• **What you have to do**:
Repeat only the lines below from the one containing "Task: Open the Toolbox briefcase icon" through the one containing "Given: Click the Messaging", inclusive, exactly as written.

• **Data records**:
################

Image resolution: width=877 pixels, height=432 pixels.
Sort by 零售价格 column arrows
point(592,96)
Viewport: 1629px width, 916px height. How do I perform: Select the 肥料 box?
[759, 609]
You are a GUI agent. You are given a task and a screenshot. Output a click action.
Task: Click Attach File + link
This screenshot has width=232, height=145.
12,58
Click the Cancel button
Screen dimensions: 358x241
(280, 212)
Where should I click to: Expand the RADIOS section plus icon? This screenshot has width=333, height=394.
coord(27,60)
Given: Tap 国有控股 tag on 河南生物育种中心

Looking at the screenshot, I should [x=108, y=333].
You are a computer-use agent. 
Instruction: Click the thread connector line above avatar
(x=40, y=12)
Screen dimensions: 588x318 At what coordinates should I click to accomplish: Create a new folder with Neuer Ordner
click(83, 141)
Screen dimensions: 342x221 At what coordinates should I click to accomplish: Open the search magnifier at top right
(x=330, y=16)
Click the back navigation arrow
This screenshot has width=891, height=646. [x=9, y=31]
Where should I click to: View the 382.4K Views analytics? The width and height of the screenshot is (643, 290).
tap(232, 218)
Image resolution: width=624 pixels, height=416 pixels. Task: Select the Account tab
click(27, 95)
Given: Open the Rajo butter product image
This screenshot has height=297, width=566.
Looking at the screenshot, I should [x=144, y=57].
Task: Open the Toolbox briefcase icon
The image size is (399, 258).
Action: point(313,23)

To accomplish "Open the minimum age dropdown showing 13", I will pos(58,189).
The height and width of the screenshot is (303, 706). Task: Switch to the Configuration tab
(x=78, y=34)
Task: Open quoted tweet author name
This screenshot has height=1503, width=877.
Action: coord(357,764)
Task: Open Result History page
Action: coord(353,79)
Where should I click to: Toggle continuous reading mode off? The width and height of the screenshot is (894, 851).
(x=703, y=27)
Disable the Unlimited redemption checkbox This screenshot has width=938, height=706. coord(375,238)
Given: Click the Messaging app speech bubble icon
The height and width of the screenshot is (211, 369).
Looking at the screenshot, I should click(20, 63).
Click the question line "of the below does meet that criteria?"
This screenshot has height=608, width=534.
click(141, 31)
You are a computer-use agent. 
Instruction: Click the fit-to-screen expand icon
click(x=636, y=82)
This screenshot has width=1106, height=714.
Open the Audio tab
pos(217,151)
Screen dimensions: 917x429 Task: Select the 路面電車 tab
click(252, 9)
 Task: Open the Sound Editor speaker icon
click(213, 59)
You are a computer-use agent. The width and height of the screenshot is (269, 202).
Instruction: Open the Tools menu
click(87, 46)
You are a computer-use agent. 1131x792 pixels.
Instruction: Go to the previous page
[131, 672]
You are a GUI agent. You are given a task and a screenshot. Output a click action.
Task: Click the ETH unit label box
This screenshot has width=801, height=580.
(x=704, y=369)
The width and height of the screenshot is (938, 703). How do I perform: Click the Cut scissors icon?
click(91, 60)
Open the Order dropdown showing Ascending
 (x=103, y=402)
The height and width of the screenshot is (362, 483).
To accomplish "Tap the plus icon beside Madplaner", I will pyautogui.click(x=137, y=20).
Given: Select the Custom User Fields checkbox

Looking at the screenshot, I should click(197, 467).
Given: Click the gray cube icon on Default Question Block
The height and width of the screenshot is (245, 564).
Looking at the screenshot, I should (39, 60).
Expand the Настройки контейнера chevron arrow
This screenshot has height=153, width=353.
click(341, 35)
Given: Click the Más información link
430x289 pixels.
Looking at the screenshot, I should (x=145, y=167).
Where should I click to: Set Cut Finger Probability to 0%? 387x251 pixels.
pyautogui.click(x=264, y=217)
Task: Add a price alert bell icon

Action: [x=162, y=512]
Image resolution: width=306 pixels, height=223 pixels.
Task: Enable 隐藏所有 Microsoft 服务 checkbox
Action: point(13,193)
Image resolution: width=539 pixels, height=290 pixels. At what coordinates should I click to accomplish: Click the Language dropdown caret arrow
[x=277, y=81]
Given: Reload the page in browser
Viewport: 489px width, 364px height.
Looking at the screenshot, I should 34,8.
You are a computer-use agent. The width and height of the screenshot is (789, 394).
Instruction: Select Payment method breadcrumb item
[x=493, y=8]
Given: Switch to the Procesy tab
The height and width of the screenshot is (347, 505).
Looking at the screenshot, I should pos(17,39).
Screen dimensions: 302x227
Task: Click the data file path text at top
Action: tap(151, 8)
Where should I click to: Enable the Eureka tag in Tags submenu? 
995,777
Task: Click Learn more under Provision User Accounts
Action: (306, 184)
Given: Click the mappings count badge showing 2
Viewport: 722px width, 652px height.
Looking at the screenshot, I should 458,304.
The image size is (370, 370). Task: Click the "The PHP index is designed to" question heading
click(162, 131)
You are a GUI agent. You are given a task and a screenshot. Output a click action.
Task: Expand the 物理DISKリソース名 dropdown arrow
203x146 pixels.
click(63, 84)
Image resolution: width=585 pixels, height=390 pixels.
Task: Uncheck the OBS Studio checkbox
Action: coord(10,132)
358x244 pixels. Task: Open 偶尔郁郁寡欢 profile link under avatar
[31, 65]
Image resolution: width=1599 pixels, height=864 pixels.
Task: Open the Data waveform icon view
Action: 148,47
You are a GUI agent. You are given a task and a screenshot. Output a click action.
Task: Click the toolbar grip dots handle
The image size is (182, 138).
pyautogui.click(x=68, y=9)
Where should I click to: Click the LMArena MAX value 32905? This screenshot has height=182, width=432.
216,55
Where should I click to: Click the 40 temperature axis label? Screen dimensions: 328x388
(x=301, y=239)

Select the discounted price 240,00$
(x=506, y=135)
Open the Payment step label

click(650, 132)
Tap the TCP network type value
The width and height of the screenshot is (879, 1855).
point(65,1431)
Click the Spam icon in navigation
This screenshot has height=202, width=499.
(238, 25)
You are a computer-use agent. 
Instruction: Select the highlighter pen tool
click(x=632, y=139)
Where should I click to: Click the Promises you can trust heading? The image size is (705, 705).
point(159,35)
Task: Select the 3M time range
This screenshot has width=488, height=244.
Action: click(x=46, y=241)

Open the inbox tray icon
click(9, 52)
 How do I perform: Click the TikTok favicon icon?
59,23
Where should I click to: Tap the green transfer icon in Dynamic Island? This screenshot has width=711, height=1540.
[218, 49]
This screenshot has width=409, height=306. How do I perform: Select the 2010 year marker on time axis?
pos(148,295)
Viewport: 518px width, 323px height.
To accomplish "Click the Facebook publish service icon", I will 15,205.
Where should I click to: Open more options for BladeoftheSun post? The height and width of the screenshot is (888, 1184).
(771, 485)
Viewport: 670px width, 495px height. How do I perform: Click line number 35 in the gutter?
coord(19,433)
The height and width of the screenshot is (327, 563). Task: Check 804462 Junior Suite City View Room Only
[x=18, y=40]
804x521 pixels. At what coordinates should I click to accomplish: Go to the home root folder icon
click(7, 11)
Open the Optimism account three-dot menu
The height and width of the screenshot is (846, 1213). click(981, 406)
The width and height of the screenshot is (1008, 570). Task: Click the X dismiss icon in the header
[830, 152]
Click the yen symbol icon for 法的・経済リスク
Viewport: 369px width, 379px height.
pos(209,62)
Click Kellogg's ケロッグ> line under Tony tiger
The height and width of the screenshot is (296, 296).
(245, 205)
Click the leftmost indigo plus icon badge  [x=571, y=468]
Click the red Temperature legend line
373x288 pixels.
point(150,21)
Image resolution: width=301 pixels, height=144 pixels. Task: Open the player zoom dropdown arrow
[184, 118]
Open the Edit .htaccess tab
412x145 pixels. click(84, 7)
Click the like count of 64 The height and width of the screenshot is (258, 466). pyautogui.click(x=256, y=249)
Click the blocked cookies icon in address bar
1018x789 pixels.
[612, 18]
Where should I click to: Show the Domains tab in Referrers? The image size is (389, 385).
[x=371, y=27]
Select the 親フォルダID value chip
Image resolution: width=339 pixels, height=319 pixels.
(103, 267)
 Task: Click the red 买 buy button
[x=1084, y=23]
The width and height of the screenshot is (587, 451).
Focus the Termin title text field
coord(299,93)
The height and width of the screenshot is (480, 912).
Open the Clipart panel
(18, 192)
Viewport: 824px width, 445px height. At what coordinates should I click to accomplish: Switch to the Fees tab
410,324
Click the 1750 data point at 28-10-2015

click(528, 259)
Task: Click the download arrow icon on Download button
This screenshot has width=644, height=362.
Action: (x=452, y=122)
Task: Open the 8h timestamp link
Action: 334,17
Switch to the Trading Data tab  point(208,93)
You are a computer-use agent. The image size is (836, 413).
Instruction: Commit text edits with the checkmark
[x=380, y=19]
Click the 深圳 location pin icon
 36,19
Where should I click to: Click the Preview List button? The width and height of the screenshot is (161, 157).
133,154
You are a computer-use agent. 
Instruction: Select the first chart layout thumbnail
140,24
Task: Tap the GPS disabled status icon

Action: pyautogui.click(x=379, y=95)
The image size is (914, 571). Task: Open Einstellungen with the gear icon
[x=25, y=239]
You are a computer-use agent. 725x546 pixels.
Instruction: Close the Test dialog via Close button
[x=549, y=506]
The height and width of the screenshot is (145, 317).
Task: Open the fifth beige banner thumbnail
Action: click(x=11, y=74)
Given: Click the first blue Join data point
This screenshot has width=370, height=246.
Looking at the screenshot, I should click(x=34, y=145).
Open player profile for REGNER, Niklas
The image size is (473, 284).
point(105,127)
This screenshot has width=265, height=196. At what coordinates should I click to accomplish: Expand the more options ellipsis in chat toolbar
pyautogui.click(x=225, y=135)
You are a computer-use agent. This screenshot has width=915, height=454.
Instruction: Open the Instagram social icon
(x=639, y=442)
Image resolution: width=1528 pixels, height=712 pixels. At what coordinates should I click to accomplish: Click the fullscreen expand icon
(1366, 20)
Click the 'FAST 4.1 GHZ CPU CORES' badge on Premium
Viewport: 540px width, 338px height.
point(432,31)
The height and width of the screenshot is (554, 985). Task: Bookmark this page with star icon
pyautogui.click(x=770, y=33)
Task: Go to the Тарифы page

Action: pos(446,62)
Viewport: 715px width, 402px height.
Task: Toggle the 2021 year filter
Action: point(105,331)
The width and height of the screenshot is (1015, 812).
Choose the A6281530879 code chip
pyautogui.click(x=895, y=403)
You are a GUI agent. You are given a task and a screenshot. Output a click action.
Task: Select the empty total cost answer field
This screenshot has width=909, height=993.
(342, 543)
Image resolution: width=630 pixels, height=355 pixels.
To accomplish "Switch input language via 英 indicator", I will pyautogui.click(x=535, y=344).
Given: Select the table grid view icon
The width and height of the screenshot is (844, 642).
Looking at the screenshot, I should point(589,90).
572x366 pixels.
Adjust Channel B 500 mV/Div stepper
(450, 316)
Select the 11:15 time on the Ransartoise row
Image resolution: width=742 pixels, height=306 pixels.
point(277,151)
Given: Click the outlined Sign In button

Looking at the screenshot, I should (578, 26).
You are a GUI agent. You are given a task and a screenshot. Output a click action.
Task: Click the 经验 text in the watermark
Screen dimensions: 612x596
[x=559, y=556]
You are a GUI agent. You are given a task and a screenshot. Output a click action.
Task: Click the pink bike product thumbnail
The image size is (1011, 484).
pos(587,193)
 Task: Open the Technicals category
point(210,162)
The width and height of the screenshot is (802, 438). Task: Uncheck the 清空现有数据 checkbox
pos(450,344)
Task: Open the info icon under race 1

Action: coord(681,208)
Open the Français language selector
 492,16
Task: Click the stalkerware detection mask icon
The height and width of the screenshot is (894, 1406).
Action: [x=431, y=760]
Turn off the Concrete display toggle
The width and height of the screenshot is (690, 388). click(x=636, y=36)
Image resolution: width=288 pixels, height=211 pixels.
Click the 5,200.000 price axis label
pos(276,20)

################

• **Answer to the problem**:
Task: Open the Toolbox briefcase icon
The image size is (399, 258).
Action: point(313,23)

To accomplish "Open the minimum age dropdown showing 13", I will pos(58,189).
The height and width of the screenshot is (303, 706). Task: Switch to the Configuration tab
(x=78, y=34)
Task: Open quoted tweet author name
This screenshot has height=1503, width=877.
Action: coord(357,764)
Task: Open Result History page
Action: coord(353,79)
Where should I click to: Toggle continuous reading mode off? The width and height of the screenshot is (894, 851).
(x=703, y=27)
Disable the Unlimited redemption checkbox This screenshot has width=938, height=706. coord(375,238)
Given: Click the Messaging app speech bubble icon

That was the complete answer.